> **Description of the task**: Could you render the records as a Markdown table with the columns No. and Text, one row per line, leaving out blank lines? Begin at the first line of the records and stop after the line containing "The height and width of the screenshot is (641, 1070).", including both.

> **Input data**:
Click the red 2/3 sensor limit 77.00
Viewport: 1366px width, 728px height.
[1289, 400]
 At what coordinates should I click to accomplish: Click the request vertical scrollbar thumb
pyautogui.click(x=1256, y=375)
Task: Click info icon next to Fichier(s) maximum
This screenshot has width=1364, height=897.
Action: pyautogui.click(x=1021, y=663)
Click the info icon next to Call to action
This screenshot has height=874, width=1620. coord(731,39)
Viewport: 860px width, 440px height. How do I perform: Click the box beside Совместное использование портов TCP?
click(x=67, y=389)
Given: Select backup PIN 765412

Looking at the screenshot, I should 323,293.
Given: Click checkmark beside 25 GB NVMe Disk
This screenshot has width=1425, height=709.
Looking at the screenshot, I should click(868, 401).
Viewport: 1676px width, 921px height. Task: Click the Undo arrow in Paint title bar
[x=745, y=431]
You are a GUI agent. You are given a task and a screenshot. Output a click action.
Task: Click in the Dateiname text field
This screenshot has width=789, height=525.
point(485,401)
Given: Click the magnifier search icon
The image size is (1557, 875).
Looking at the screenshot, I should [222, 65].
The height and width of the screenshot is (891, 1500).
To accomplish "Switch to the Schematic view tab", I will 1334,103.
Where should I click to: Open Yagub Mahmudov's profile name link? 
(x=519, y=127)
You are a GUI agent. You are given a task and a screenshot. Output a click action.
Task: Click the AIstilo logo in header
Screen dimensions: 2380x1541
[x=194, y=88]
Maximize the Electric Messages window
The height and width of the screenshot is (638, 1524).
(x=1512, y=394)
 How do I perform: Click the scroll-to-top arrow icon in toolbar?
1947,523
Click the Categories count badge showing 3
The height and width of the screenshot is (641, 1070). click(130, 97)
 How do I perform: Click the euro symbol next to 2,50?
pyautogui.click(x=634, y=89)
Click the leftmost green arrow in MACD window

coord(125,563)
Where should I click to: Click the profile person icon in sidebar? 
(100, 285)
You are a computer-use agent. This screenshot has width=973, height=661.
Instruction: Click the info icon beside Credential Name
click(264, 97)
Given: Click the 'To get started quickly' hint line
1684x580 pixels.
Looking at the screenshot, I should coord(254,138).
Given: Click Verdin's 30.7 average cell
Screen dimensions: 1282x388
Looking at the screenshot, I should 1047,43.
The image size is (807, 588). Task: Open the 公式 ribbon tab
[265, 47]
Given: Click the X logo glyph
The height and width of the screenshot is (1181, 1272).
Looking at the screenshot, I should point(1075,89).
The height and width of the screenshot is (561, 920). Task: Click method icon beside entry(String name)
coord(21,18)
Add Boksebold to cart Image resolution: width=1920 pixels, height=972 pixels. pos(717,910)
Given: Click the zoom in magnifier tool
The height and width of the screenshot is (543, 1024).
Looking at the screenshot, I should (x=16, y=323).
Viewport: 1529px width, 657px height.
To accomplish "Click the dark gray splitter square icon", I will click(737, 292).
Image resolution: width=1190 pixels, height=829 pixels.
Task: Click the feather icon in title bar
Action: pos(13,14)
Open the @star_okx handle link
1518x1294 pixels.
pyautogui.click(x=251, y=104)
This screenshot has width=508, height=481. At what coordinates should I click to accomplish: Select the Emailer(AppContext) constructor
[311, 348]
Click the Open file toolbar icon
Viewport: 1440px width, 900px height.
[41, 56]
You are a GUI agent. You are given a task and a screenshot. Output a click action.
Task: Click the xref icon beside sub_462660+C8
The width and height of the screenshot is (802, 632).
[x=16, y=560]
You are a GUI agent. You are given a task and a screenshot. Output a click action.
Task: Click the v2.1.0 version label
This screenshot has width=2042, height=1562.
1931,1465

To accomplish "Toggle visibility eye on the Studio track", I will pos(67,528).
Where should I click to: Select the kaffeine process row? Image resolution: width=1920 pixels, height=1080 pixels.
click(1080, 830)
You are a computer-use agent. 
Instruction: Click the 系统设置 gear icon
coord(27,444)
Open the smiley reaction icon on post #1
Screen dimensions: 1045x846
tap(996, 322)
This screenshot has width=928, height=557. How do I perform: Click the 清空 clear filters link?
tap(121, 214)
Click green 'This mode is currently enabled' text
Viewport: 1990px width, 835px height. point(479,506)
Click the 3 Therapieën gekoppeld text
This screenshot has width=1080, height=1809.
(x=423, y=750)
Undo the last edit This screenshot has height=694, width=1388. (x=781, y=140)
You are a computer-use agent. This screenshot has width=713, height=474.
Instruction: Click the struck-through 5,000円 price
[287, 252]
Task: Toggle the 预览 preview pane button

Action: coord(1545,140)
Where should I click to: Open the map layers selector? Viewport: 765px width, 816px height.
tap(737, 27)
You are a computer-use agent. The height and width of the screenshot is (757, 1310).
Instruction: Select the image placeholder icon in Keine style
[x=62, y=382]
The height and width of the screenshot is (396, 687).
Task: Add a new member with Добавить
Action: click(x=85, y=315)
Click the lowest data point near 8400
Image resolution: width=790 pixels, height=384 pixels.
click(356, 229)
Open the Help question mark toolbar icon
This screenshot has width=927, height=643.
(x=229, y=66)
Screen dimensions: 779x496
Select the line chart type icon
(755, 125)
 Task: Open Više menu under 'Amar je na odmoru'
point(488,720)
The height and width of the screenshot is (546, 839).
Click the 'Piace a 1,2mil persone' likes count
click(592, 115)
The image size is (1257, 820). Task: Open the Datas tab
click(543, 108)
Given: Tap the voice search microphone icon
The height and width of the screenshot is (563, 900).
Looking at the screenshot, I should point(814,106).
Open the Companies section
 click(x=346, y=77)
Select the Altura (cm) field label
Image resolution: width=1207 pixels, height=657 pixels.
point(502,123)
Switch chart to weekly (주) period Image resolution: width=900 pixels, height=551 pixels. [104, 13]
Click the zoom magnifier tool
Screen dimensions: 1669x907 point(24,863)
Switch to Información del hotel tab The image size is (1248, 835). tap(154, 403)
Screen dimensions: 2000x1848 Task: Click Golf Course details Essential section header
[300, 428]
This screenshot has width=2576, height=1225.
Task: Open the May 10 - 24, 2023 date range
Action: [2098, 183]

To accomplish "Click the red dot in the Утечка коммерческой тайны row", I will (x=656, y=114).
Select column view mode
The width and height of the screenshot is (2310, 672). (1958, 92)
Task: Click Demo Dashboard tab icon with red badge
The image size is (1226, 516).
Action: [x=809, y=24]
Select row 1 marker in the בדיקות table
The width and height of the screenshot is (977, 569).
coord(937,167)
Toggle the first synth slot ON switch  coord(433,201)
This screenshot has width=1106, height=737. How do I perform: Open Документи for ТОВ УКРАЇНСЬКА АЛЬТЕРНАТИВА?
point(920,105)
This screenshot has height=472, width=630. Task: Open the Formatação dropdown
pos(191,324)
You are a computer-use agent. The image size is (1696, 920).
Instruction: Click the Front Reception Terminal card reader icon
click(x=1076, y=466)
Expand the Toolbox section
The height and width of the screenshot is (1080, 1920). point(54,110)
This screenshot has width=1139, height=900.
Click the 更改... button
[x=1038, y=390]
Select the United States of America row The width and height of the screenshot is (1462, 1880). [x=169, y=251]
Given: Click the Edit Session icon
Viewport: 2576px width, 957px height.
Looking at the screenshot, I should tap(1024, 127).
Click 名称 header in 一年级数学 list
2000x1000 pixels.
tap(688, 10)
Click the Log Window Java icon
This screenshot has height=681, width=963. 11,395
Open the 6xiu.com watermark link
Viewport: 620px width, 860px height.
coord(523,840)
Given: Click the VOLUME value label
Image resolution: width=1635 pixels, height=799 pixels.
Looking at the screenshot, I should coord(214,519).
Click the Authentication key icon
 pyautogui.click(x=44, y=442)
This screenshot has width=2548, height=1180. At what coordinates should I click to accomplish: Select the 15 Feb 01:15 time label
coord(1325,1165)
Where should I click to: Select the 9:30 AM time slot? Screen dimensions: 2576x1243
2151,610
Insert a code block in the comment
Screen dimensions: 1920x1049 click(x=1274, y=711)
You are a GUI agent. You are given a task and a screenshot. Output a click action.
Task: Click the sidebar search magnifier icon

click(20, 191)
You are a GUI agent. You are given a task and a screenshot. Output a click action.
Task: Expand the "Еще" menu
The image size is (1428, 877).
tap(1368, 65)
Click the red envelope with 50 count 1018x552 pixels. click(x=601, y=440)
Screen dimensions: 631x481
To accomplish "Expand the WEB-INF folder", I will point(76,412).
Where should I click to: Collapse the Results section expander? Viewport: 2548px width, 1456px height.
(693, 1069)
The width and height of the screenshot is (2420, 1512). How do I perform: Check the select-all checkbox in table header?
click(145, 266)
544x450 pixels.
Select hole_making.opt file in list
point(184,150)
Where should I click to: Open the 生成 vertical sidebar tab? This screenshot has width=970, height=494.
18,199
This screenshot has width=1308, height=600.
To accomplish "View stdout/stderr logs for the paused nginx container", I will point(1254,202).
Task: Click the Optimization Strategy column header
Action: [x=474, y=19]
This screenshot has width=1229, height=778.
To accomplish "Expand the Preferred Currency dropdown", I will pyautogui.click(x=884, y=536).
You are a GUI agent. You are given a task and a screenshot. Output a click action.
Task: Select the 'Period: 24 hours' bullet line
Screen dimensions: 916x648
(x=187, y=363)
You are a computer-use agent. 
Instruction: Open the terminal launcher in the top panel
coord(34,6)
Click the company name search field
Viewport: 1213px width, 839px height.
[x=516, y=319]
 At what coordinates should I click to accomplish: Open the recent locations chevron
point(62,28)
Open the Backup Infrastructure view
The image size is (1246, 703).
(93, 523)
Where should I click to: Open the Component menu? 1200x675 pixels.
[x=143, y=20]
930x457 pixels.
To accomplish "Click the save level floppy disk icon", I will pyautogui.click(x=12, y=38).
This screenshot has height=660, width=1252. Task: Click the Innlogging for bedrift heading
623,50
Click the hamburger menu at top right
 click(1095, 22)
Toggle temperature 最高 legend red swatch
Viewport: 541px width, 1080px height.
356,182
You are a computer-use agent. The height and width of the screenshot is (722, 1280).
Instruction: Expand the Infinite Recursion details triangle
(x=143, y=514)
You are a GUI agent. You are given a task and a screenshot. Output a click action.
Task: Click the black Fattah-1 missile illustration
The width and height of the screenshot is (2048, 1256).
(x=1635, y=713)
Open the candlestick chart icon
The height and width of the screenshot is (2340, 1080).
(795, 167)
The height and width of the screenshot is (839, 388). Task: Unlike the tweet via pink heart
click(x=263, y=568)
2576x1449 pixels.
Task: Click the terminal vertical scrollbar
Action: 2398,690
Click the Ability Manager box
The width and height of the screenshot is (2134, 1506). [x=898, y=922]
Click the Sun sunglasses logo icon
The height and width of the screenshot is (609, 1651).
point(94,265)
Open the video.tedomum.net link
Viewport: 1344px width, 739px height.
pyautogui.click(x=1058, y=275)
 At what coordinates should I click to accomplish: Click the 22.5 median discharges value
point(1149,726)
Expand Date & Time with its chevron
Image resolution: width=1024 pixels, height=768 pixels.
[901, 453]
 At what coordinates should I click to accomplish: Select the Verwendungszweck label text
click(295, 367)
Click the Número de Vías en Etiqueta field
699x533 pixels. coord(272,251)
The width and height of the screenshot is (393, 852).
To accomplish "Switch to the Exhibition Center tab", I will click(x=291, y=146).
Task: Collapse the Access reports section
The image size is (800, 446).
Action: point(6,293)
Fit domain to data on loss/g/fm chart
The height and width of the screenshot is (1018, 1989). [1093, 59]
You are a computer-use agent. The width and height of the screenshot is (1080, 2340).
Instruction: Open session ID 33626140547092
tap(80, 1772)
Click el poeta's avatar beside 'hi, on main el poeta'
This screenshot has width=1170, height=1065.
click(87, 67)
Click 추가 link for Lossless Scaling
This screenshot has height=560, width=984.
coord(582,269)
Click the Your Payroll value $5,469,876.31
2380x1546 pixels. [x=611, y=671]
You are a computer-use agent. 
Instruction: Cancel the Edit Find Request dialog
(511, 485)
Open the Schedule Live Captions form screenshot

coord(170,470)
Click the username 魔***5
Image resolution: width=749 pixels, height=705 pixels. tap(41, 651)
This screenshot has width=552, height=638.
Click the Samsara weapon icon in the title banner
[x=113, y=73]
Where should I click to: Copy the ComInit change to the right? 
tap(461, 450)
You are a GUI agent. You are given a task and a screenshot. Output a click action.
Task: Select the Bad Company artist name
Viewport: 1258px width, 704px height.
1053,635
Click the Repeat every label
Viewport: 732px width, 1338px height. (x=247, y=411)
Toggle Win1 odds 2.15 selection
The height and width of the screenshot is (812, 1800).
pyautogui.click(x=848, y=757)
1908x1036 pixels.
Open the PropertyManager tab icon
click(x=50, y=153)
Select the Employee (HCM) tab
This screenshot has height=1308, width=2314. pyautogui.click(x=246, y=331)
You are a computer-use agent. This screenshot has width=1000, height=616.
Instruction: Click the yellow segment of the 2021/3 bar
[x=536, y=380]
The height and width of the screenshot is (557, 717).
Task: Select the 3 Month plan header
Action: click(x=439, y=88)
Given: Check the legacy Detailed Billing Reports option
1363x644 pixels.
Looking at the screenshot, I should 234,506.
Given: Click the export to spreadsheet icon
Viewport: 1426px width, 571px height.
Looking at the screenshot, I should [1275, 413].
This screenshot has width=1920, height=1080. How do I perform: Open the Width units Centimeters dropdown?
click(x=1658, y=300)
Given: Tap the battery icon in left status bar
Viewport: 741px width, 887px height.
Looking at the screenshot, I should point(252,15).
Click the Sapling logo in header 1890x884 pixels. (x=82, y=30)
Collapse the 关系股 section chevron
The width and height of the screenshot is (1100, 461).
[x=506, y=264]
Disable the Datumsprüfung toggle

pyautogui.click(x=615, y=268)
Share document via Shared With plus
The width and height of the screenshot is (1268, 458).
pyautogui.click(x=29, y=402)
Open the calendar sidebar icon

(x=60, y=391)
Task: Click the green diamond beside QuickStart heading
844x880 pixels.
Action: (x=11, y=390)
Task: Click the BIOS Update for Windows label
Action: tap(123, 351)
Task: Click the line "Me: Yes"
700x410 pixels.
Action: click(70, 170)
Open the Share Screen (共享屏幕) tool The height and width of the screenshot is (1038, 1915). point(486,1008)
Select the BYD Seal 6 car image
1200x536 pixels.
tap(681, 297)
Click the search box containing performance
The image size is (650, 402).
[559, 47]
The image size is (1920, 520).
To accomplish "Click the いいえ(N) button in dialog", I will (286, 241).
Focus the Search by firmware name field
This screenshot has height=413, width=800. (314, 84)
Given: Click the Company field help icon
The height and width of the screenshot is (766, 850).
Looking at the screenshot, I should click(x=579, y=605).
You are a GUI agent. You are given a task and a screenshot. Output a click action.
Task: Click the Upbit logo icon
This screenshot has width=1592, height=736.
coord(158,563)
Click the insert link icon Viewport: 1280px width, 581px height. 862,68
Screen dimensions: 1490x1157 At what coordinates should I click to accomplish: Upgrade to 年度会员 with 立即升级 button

> **Result**:
| No. | Text |
|---|---|
| 1 | Click the red 2/3 sensor limit 77.00 |
| 2 | Viewport: 1366px width, 728px height. |
| 3 | [1289, 400] |
| 4 |  At what coordinates should I click to accomplish: Click the request vertical scrollbar thumb |
| 5 | pyautogui.click(x=1256, y=375) |
| 6 | Task: Click info icon next to Fichier(s) maximum |
| 7 | This screenshot has width=1364, height=897. |
| 8 | Action: pyautogui.click(x=1021, y=663) |
| 9 | Click the info icon next to Call to action |
| 10 | This screenshot has height=874, width=1620. coord(731,39) |
| 11 | Viewport: 860px width, 440px height. How do I perform: Click the box beside Совместное использование портов TCP? |
| 12 | click(x=67, y=389) |
| 13 | Given: Select backup PIN 765412 |
| 14 | Looking at the screenshot, I should 323,293. |
| 15 | Given: Click checkmark beside 25 GB NVMe Disk |
| 16 | This screenshot has width=1425, height=709. |
| 17 | Looking at the screenshot, I should click(868, 401). |
| 18 | Viewport: 1676px width, 921px height. Task: Click the Undo arrow in Paint title bar |
| 19 | [x=745, y=431] |
| 20 | You are a GUI agent. You are given a task and a screenshot. Output a click action. |
| 21 | Task: Click in the Dateiname text field |
| 22 | This screenshot has width=789, height=525. |
| 23 | point(485,401) |
| 24 | Given: Click the magnifier search icon |
| 25 | The image size is (1557, 875). |
| 26 | Looking at the screenshot, I should [222, 65]. |
| 27 | The height and width of the screenshot is (891, 1500). |
| 28 | To accomplish "Switch to the Schematic view tab", I will 1334,103. |
| 29 | Where should I click to: Open Yagub Mahmudov's profile name link?  |
| 30 | (x=519, y=127) |
| 31 | You are a GUI agent. You are given a task and a screenshot. Output a click action. |
| 32 | Task: Click the AIstilo logo in header |
| 33 | Screen dimensions: 2380x1541 |
| 34 | [x=194, y=88] |
| 35 | Maximize the Electric Messages window |
| 36 | The height and width of the screenshot is (638, 1524). |
| 37 | (x=1512, y=394) |
| 38 |  How do I perform: Click the scroll-to-top arrow icon in toolbar? |
| 39 | 1947,523 |
| 40 | Click the Categories count badge showing 3 |
| 41 | The height and width of the screenshot is (641, 1070). click(130, 97) |